## THE TASK
In the data below, find the line with "Task: Open the Chrome profile avatar" and the line with "Where should I", then restate both and every line between them exactly, minus the pictures.

SOURCE DATA below:

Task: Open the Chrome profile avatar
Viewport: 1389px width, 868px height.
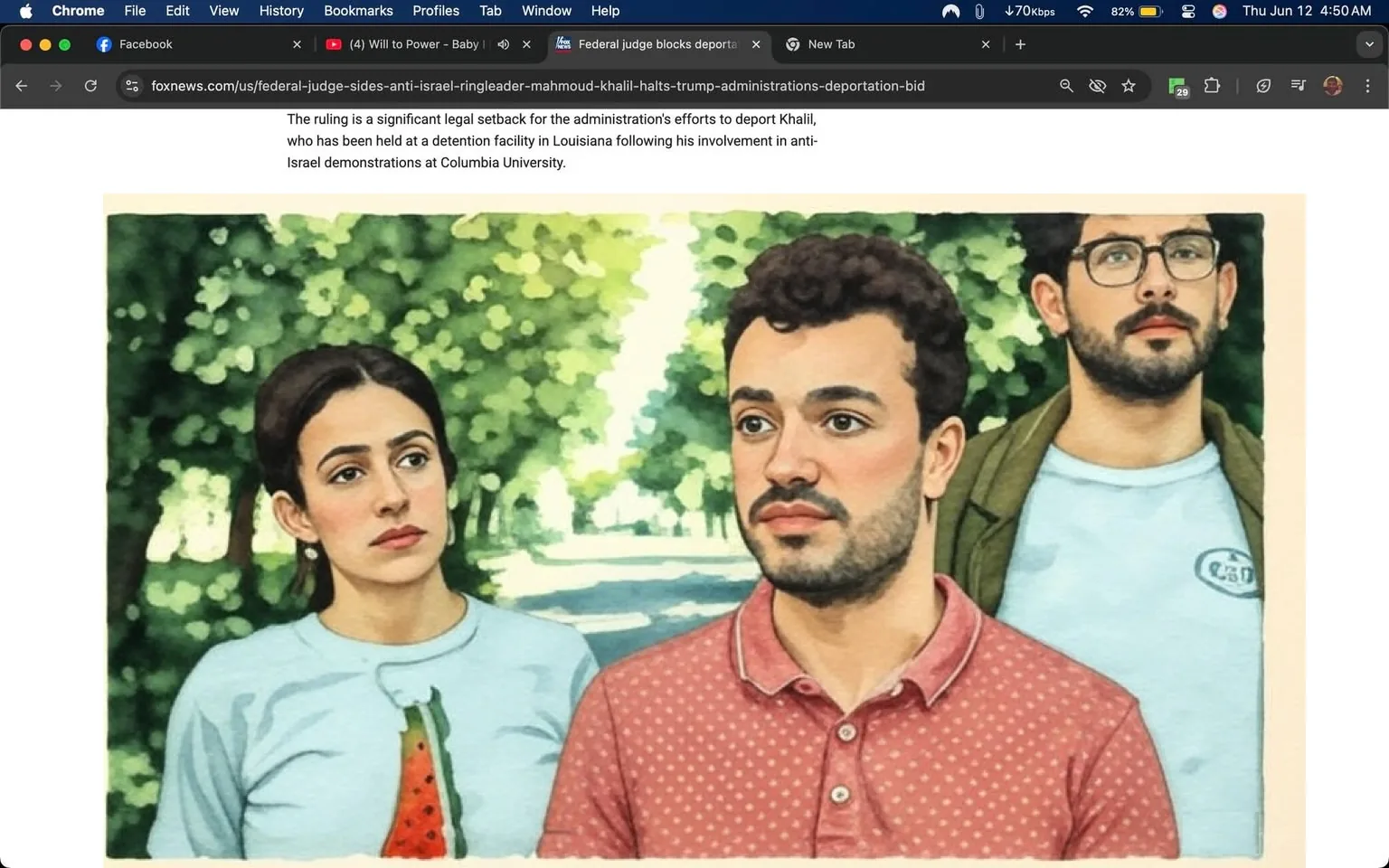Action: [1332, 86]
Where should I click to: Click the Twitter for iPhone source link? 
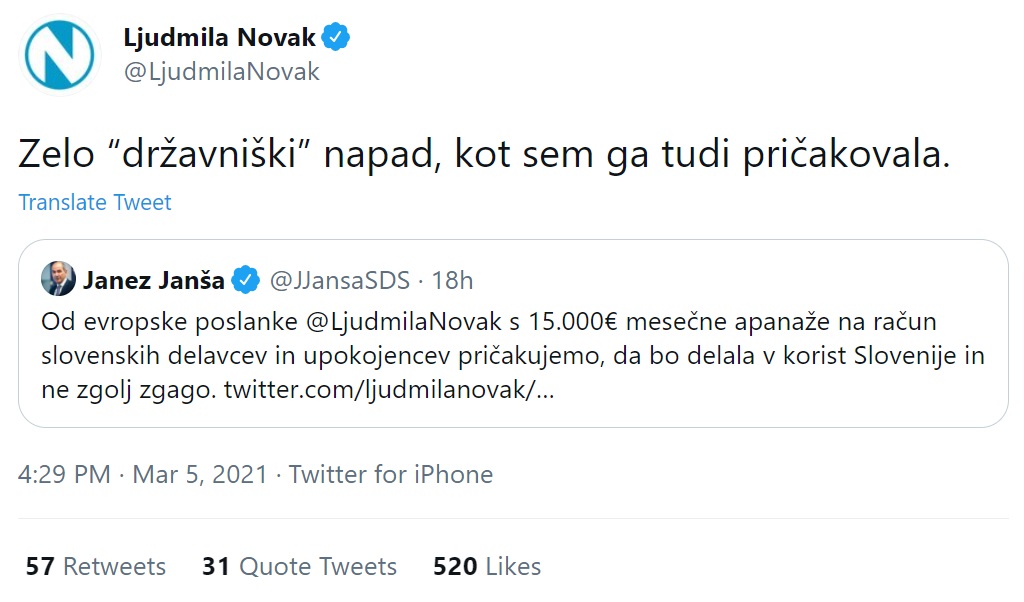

End of SOURCE DATA.
SOURCE DATA below:

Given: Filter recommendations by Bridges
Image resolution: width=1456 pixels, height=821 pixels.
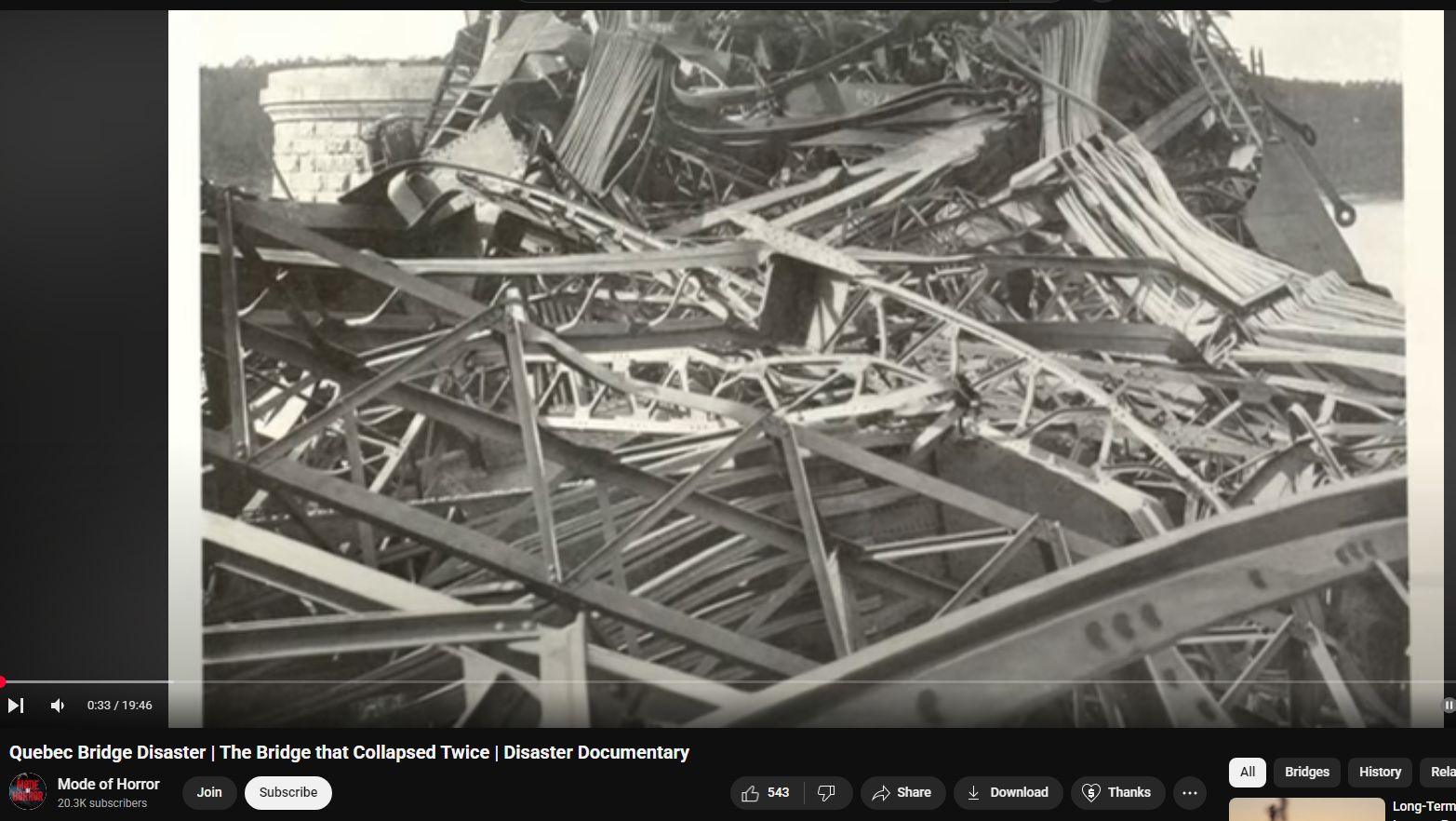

End of SOURCE DATA.
SOURCE DATA below:

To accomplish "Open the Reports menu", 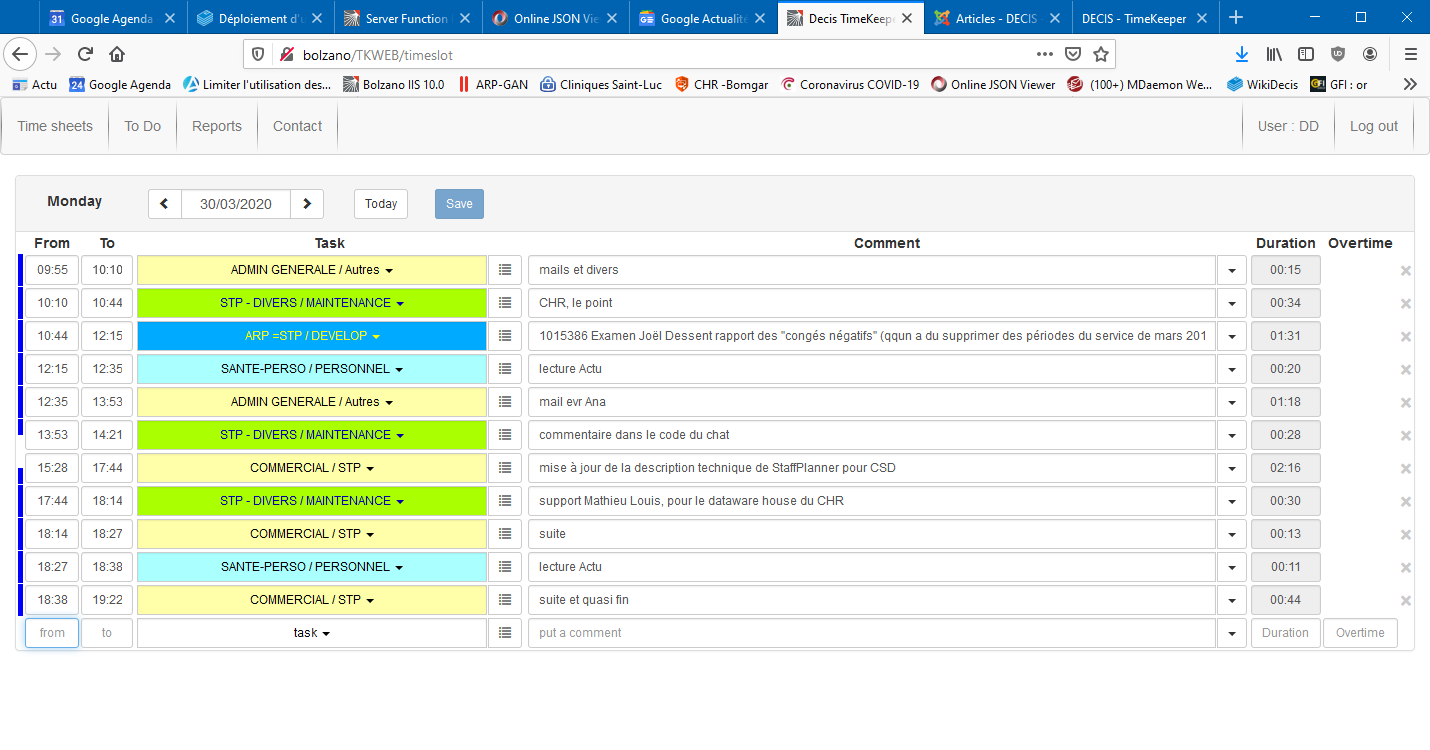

End of SOURCE DATA.

## TASK OUTPUT
Task: Open the Chrome profile avatar
Viewport: 1389px width, 868px height.
Action: [1332, 86]
Where should I click to: Click the Twitter for iPhone source link? 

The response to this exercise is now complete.